IV. CERTIFICATE OF APPEALABILITY
Pursuant to 28 U.S.C. § 2253(c)(1)(A), unless a circuit justice or judge issues a certificate of appealability (“COA”), an appeal may not be taken from a final order in a proceeding initiated pursuant to 28 U.S.C. § 2254. A COA may issue only if the applicant has made a substantial showing of the denial of a constitutional right. See 28 U.S.C. § 2253(c)(2). “A petitioner satisfies this standard by demonstrating that jurists of reason could disagree with the district court's resolution of his constitutional claims or that jurists could conclude the issues presented are adequate to deserve encouragement to proceed further.” Miller-El v.

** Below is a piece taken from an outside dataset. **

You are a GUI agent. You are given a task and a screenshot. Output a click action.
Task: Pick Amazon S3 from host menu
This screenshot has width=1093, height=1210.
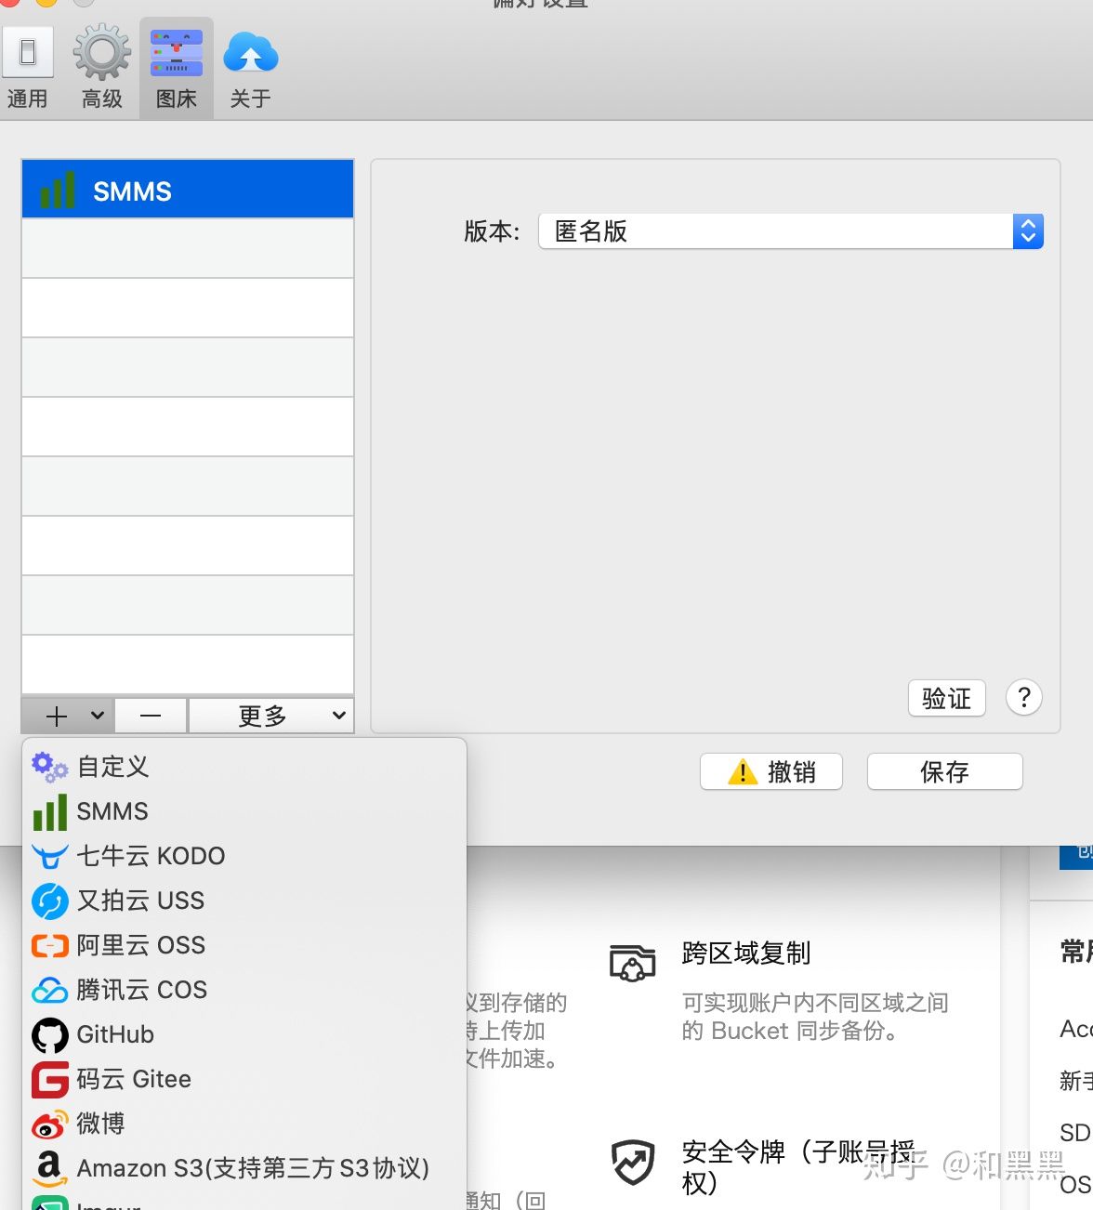[x=252, y=1168]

Cockrell, 537 U.S. 322, 327 (2003). “When the district court denies a habeas petition on procedural grounds without reaching the prisoner's underlying constitutional claim, a COA should issue when the prisoner shows, at least, that jurists of reason would find it debatable whether the petition states a valid claim of the denial of a constitutional right and that jurists of reason would find it debatable whether the district court was correct in its procedural ruling.” Slack v. McDaniel, 529 U.S. 473, 484 (2000). In the case at bar, jurists of reason would not find the disposition of this case debatable. Accordingly, the Court will not issue a COA in this case.
V. CONCLUSION
For the foregoing reasons, Petitioner's petition for writ of habeas corpus pursuant to 28 U.S.C. § 2254 (Doc. No. 2) will be denied and a COA will not issue. An appropriate Order follows.